Why doesn’t the UK Government offer a bug bounty for its services?

Gov UK Bugs
Imagine that you’ve just found a gaping huge security flaw in HMRC. With a single command from your computer, you can subtly alter your tax status – or see how much tax an individual has paid – or erase evidence that someone has paid their owed tax.

Ignoring the illegal aspect of acting on your findings – where’s the incentive to responsibly report the problem? After all, you’d get a huge pay-day from selling it to the criminal underworld.

Let’s step back a bit – how would you even successfully report your findings to the Government?

Assuming you’ve even heard of Office of Cyber Security and Information Assurance the only way of contacting them is via email. They don’t offer a PGP key, so there’s no way of contacting them securely. Oh, and based on my experience, they don’t reply.

One could also try contacting the affected Government agency.
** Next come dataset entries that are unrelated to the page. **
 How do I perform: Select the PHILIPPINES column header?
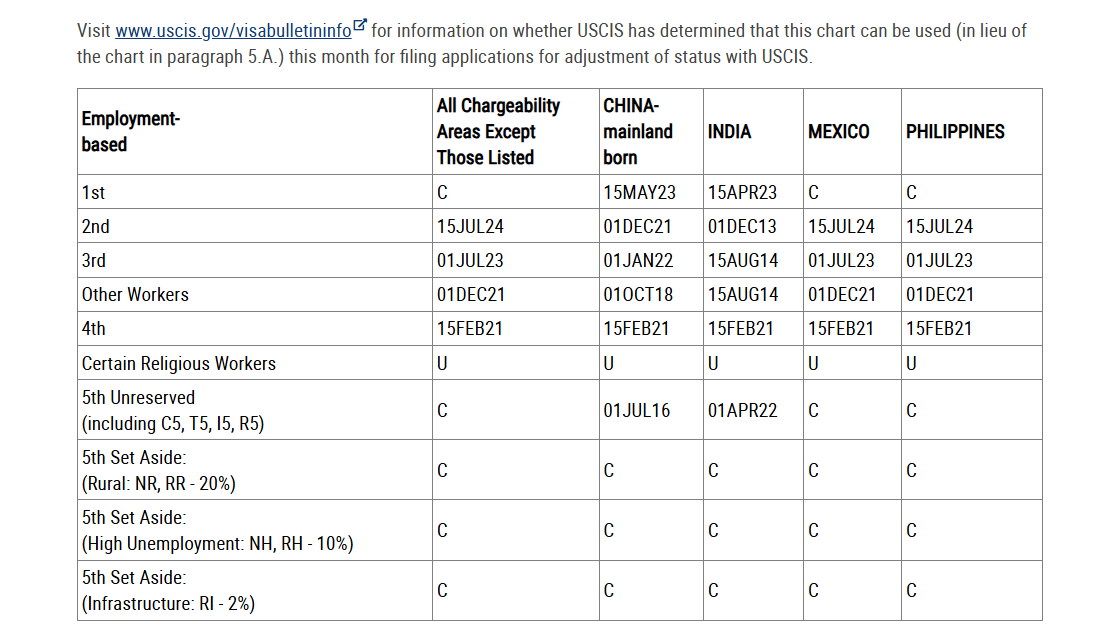click(x=955, y=131)
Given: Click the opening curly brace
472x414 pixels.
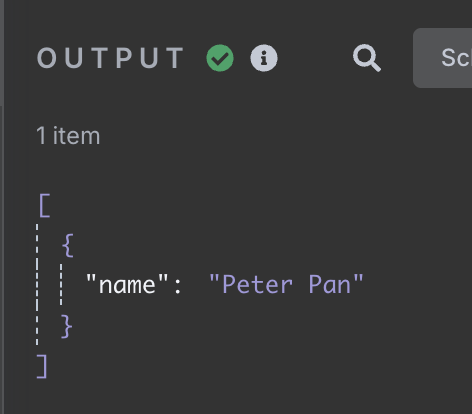Looking at the screenshot, I should click(x=68, y=245).
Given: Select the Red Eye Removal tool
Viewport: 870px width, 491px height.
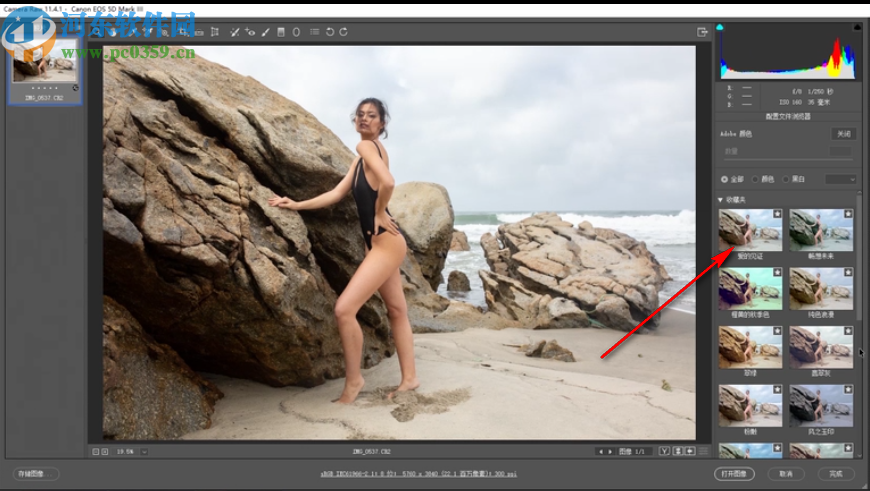Looking at the screenshot, I should pos(250,32).
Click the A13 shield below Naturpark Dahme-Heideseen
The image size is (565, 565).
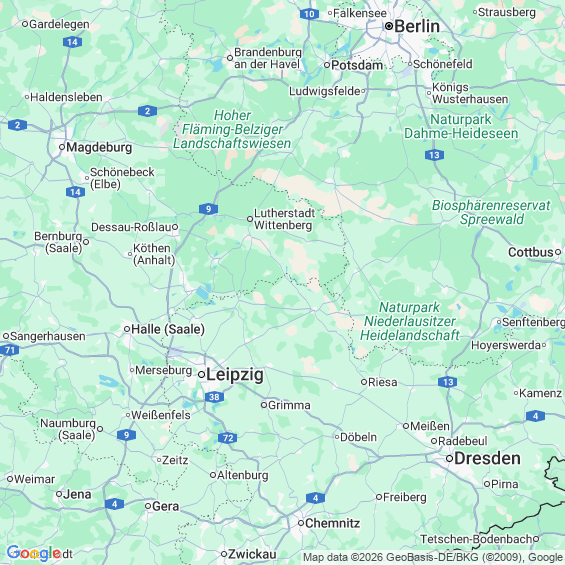[x=434, y=155]
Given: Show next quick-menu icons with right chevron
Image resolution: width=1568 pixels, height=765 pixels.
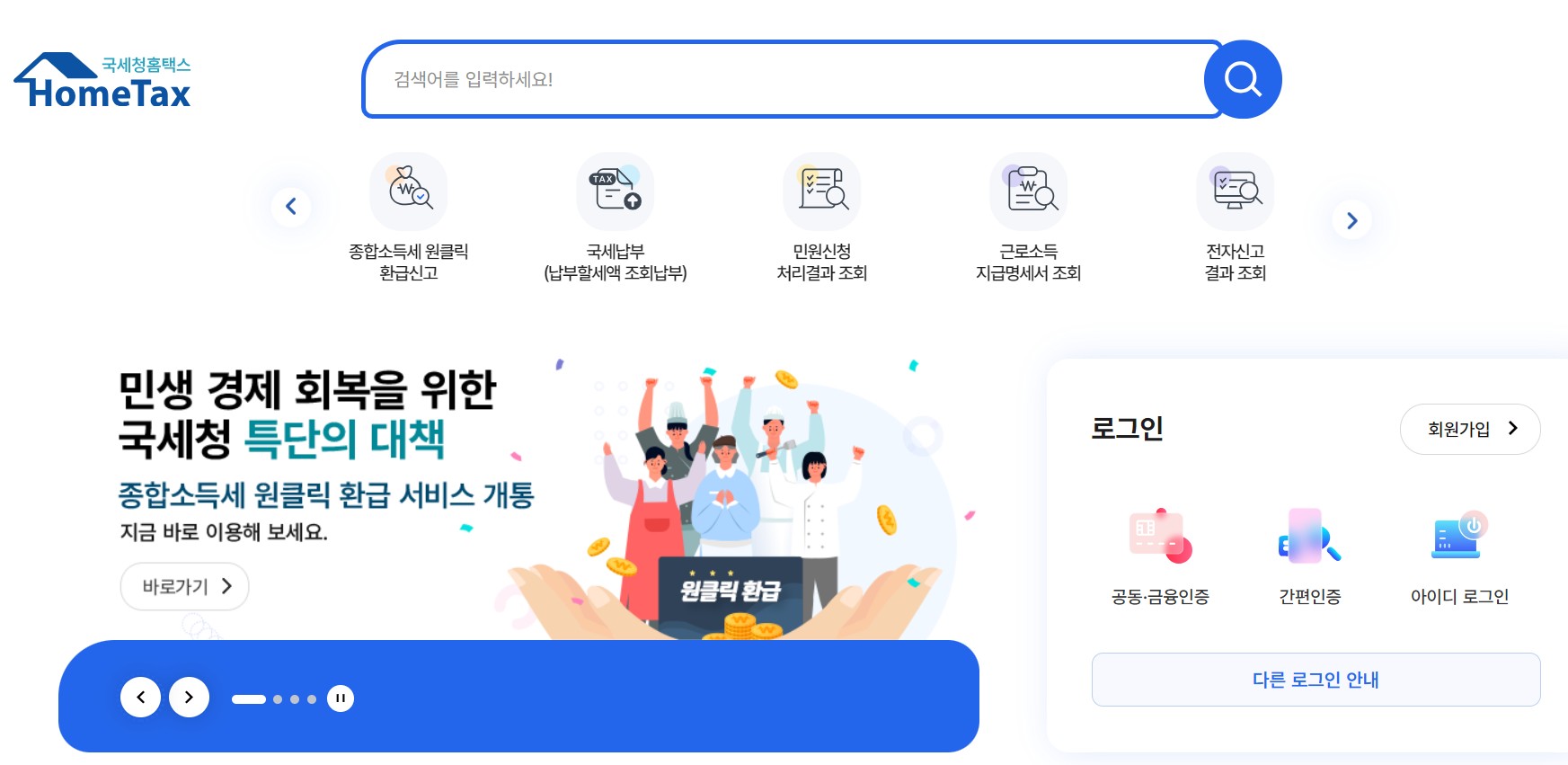Looking at the screenshot, I should coord(1352,220).
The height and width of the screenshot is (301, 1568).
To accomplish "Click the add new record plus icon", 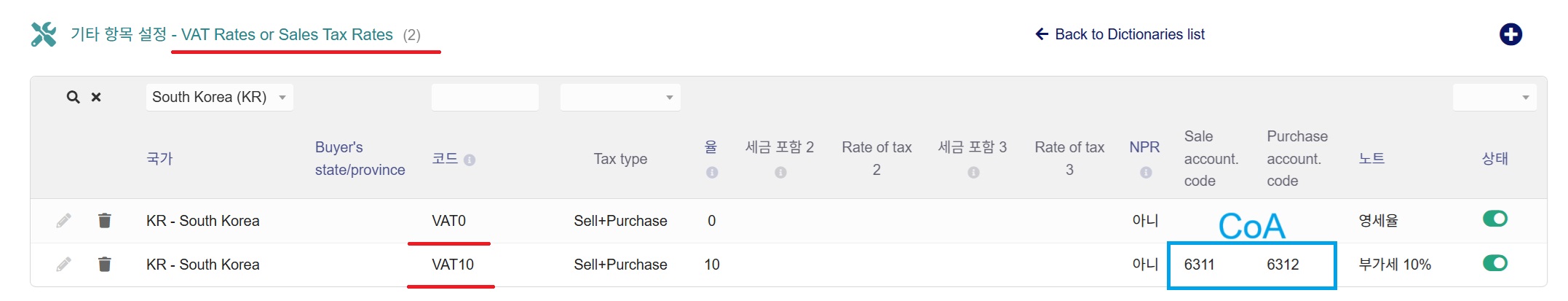I will [1510, 34].

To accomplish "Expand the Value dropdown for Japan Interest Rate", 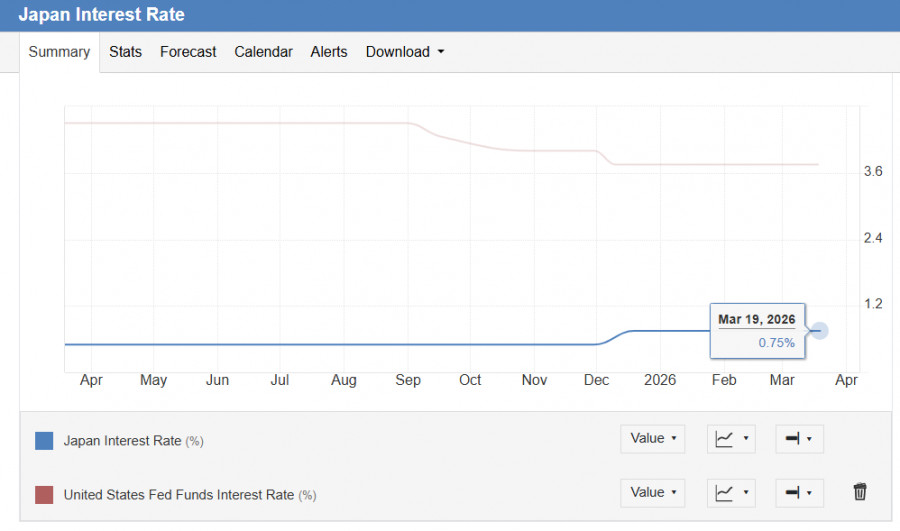I will click(653, 438).
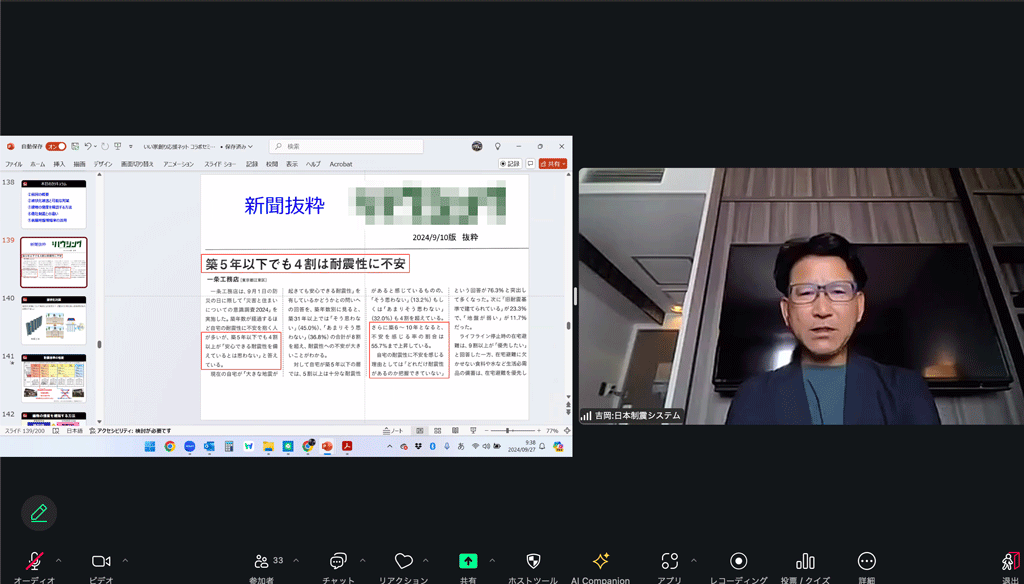Open the 挿入 ribbon tab
Screen dimensions: 1024x584
(59, 164)
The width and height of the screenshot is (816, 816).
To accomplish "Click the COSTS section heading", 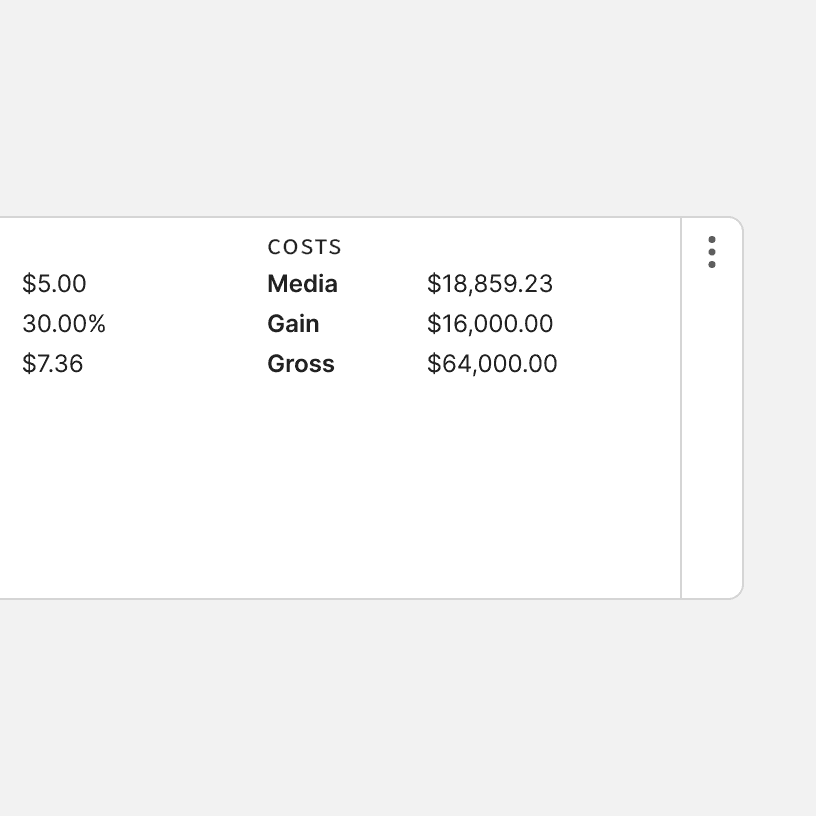I will [305, 247].
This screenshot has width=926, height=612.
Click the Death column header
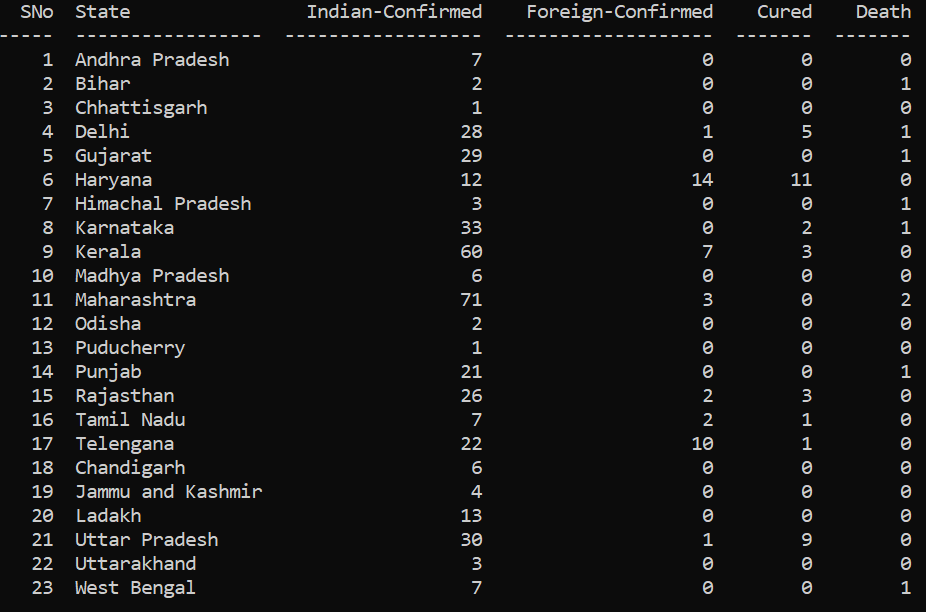(883, 12)
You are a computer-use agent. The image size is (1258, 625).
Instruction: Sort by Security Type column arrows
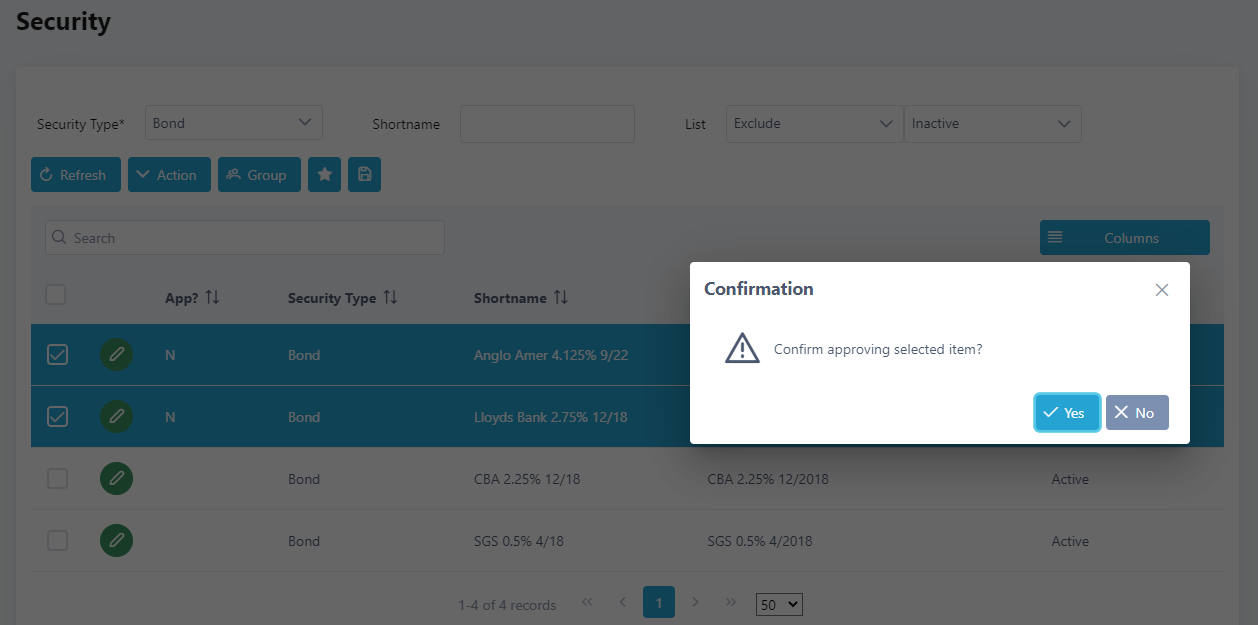click(390, 298)
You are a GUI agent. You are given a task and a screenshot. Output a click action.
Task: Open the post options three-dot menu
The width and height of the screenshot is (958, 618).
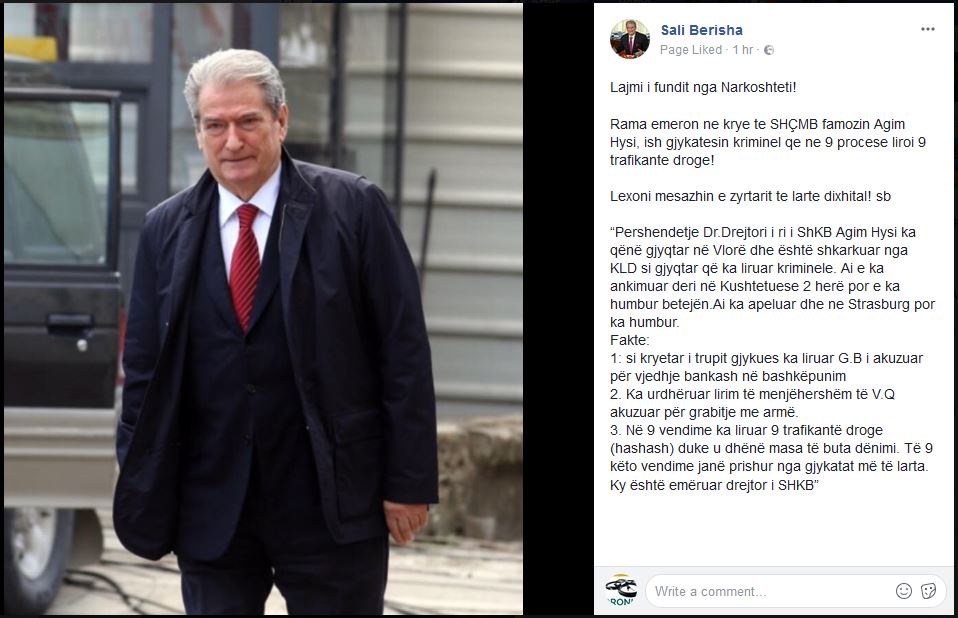click(x=927, y=29)

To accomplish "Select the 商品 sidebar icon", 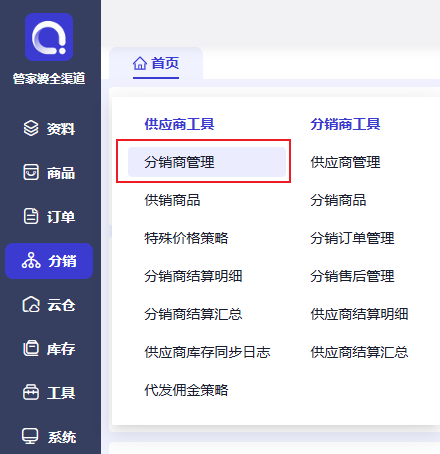I will (31, 172).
But again, based on my experience, they won’t have the first clue of how to respond to a reported security flaw.

Finally, one could try escalating to GCHQ’s GovCertUK – the security agency charged with protecting vital national computing infrastructure. They do offer a PGP key – but its validity expired at the end of January 2014…

Wouldn’t it be brilliant if our shiny new GOV.UK were to offer an easy to use form for reporting security vulnerabilities? Obviously, they would need a team acting as a clearing house for all the reports they receive, and the legal authority to test the vulnerabilities reported.

Finally, if a bug was found within the Government’s IT infrastructure, they could force it to be fixed and offer the reporter a suitable reward. It needn’t be monetary, of course, it could just as easily be a medal, an honour, or a Peerage – whatever they deem suitable for strengthening the nation’s security.

Is this something the Government should be involved in? Or should citizens simply exhaust themselves trying to report bugs with little prospect of them being fixed and no prospect of a “thank you” – let alone a reward?

Without a bug bounty, what incentive does the Government have for keeping its electronic infrastructure secure? Or do they just believe that the “stick” of criminal sanctions is larger than the carrot of rewarding decent behaviour?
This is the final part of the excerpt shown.